Replicate the data exactly, every line included.

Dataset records
/---
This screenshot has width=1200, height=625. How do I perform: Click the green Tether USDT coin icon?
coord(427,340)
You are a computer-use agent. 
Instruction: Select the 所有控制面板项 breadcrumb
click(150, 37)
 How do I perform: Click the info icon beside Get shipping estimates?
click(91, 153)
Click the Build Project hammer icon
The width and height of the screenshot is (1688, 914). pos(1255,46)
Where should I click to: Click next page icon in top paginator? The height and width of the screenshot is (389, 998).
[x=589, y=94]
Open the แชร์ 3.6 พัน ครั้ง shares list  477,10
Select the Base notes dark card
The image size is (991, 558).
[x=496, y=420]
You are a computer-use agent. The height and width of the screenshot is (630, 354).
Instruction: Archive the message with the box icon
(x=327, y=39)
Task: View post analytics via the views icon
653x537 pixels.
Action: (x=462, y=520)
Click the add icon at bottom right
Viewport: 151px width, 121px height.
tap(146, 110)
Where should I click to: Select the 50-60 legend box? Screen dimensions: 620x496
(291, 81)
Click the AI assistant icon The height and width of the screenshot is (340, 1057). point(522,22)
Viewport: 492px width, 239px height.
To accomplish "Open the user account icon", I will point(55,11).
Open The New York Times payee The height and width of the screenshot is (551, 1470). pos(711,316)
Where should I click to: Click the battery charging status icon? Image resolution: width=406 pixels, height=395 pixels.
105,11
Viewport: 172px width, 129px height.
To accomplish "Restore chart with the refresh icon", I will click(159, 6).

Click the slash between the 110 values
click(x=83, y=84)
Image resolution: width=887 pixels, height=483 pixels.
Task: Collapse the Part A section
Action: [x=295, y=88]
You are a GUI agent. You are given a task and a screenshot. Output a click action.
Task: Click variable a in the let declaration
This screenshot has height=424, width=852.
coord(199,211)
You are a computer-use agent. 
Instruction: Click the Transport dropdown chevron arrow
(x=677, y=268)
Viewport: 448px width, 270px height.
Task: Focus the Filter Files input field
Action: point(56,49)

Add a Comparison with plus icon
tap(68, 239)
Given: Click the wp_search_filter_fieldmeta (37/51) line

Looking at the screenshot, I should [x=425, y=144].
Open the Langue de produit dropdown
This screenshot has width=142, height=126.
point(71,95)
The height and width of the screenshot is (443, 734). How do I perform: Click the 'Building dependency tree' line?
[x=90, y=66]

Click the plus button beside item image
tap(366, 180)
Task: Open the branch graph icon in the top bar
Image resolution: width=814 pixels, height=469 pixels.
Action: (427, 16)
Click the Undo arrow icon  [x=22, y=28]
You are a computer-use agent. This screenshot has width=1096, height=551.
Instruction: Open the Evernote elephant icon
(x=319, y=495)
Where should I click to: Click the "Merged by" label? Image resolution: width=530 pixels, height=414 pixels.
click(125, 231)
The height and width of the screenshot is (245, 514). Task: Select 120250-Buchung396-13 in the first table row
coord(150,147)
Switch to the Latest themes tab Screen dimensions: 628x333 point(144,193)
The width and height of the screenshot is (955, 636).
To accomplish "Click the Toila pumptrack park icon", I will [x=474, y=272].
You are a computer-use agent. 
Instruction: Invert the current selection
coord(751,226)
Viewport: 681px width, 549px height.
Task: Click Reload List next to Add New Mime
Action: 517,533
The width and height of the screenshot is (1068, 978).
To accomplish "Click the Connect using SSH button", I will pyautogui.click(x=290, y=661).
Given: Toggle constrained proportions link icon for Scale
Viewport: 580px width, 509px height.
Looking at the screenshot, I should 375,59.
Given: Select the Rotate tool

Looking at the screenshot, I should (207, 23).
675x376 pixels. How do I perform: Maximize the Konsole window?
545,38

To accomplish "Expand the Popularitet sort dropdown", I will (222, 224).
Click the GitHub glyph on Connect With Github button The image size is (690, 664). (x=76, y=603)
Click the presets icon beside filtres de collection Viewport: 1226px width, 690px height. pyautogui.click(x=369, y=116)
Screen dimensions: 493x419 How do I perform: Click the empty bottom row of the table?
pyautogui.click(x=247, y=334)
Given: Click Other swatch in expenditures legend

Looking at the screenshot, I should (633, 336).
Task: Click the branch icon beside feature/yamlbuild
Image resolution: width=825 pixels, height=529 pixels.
\---
YOUR RESPONSE.
This screenshot has width=1200, height=625. How do I perform: Click the green Tether USDT coin icon?
coord(427,340)
You are a computer-use agent. 
Instruction: Select the 所有控制面板项 breadcrumb
click(150, 37)
 How do I perform: Click the info icon beside Get shipping estimates?
click(91, 153)
Click the Build Project hammer icon
The width and height of the screenshot is (1688, 914). pos(1255,46)
Where should I click to: Click next page icon in top paginator? The height and width of the screenshot is (389, 998).
[x=589, y=94]
Open the แชร์ 3.6 พัน ครั้ง shares list  477,10
Select the Base notes dark card
The image size is (991, 558).
[x=496, y=420]
You are a computer-use agent. The height and width of the screenshot is (630, 354).
Instruction: Archive the message with the box icon
(x=327, y=39)
Task: View post analytics via the views icon
653x537 pixels.
Action: (x=462, y=520)
Click the add icon at bottom right
Viewport: 151px width, 121px height.
tap(146, 110)
Where should I click to: Select the 50-60 legend box? Screen dimensions: 620x496
(291, 81)
Click the AI assistant icon The height and width of the screenshot is (340, 1057). point(522,22)
Viewport: 492px width, 239px height.
To accomplish "Open the user account icon", I will point(55,11).
Open The New York Times payee The height and width of the screenshot is (551, 1470). pos(711,316)
Where should I click to: Click the battery charging status icon? Image resolution: width=406 pixels, height=395 pixels.
105,11
Viewport: 172px width, 129px height.
To accomplish "Restore chart with the refresh icon", I will click(159, 6).

Click the slash between the 110 values
click(x=83, y=84)
Image resolution: width=887 pixels, height=483 pixels.
Task: Collapse the Part A section
Action: [x=295, y=88]
You are a GUI agent. You are given a task and a screenshot. Output a click action.
Task: Click variable a in the let declaration
This screenshot has height=424, width=852.
coord(199,211)
You are a computer-use agent. 
Instruction: Click the Transport dropdown chevron arrow
(x=677, y=268)
Viewport: 448px width, 270px height.
Task: Focus the Filter Files input field
Action: point(56,49)

Add a Comparison with plus icon
tap(68, 239)
Given: Click the wp_search_filter_fieldmeta (37/51) line

Looking at the screenshot, I should [x=425, y=144].
Open the Langue de produit dropdown
This screenshot has width=142, height=126.
point(71,95)
The height and width of the screenshot is (443, 734). How do I perform: Click the 'Building dependency tree' line?
[x=90, y=66]

Click the plus button beside item image
tap(366, 180)
Task: Open the branch graph icon in the top bar
Image resolution: width=814 pixels, height=469 pixels.
Action: (427, 16)
Click the Undo arrow icon  [x=22, y=28]
You are a computer-use agent. This screenshot has width=1096, height=551.
Instruction: Open the Evernote elephant icon
(x=319, y=495)
Where should I click to: Click the "Merged by" label? Image resolution: width=530 pixels, height=414 pixels.
click(125, 231)
The height and width of the screenshot is (245, 514). Task: Select 120250-Buchung396-13 in the first table row
coord(150,147)
Switch to the Latest themes tab Screen dimensions: 628x333 point(144,193)
The width and height of the screenshot is (955, 636).
To accomplish "Click the Toila pumptrack park icon", I will [x=474, y=272].
You are a computer-use agent. 
Instruction: Invert the current selection
coord(751,226)
Viewport: 681px width, 549px height.
Task: Click Reload List next to Add New Mime
Action: 517,533
The width and height of the screenshot is (1068, 978).
To accomplish "Click the Connect using SSH button", I will pyautogui.click(x=290, y=661).
Given: Toggle constrained proportions link icon for Scale
Viewport: 580px width, 509px height.
Looking at the screenshot, I should 375,59.
Given: Select the Rotate tool

Looking at the screenshot, I should (207, 23).
675x376 pixels. How do I perform: Maximize the Konsole window?
545,38

To accomplish "Expand the Popularitet sort dropdown", I will (222, 224).
Click the GitHub glyph on Connect With Github button The image size is (690, 664). (x=76, y=603)
Click the presets icon beside filtres de collection Viewport: 1226px width, 690px height. pyautogui.click(x=369, y=116)
Screen dimensions: 493x419 How do I perform: Click the empty bottom row of the table?
pyautogui.click(x=247, y=334)
Given: Click Other swatch in expenditures legend

Looking at the screenshot, I should (633, 336).
Task: Click the branch icon beside feature/yamlbuild
Image resolution: width=825 pixels, height=529 pixels.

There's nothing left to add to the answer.